Pharmacy Compliance Audits: What Pharmacists Can Expect


Independent community pharmacists should be prepared for pharmacy compliance audits, as pharmacies have been seeing more of them.

Independent community pharmacists should be prepared for pharmacy compliance audits, as pharmacies have been seeing more of them.

Here’s what the audit process looks like:

Before the Audit

An audit and compliance vendor will send you a notice stating plans to visit your store and perform an audit. These vendors contract with third-party prescription insurance companies to perform audits on their behalf.

Your assigned representative will call you and confirm your appointment about 2 weeks prior to the visit. You’ll receive a fax with a copy of all of the prescriptions that will be examined. Unfortunately, you won’t be provided the entire number; just enough information to pull the prescription file.

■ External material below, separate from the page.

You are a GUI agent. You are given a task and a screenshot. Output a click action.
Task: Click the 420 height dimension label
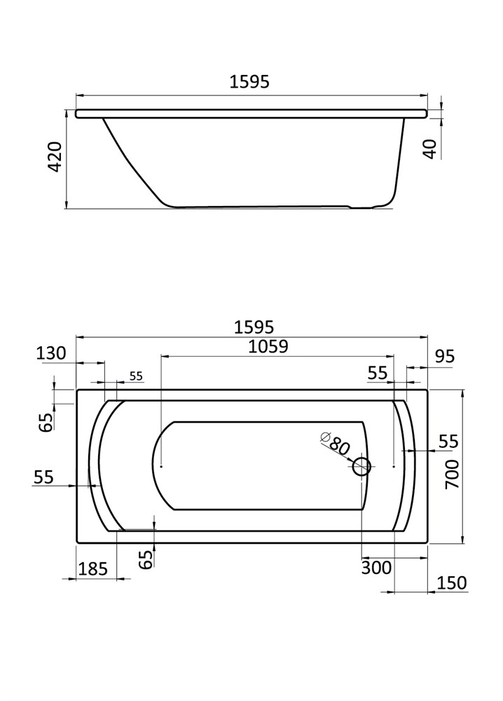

You’ll want to bring in some extra help the day of the audit, as most auditors require a pharmacy assistant throughout the entire audit process.

During the Audit

The questions asked by the auditor, although straightforward, may become a little complicated if the information isn’t readily available. Therefore, make sure the chosen assistant thoroughly understands your prescription billing and records process, as it will help expedite the answers to those seemingly monotonous questions.

Be sure to have your signature logs (electronic or manual), policies and procedures, and compound formula worksheets readily retrievable. Auditors will most likely ask to see your written policies on how you handle any compounding, no matter how little you do. They may also require you to show them your written policy on delivering medications to patient’s homes.

These audits have the potential to become a really big deal. Most audits will review claims submitted a full 24 months back and may look at 100 or more prescriptions in one afternoon. Any discrepancies found may be subject to an adjustment, unless you’re able to come up with appropriate documentation supporting the claim. Something as simple as an undocumented refill in the computer may amount to thousands of dollars in adjustments.

After the Audit

Shortly after the audit, you’ll receive full documentation of the findings and adjustments. You may see adjustments of several thousand dollars, which is money you’ve already been paid that the insurance company now plans to withhold from future payments until the amount is paid in full.

You’ll notice the auditors put their effort toward medications with the highest possibility for financial withholding. Don’t be surprised if your audit looks at all of your expensive narcotic prescriptions, insulin pens and vials, brand-name inhalers, and any other medication that was reimbursed for more than $500.

However, don’t panic, as all of the findings can be appealed. You’ll usually have 30 days to submit supporting documentation to correct your adjusted claims.

Review each adjustment carefully. If the prescription is missing refill authorization, contact the prescribing physician and explain the situation. Ask the physician to document on letterhead the missing refill authorization. You’ll be surprised how willing physician’s offices are to help you out with this.

Days’ supply adjustments can usually be appealed for partial payment. Even partial payments on expensive medications are well worth the effort.


Pharmacy audit preparation is done every day with proper workflow. Maintain clear communication with your team so everyone working to fill the prescription understands the importance of complete and appropriate documentation.

Focus on expensive medications where days’ supply isn’t always obvious. Insulin, drops, topicals, inhaled therapy, and liquids quite often require calculations.

Independent community pharmacists work very hard for their insurance reimbursement. The last thing we need is to miss some part of the documentation process and have the entire reimbursement adjusted back to the insurance company.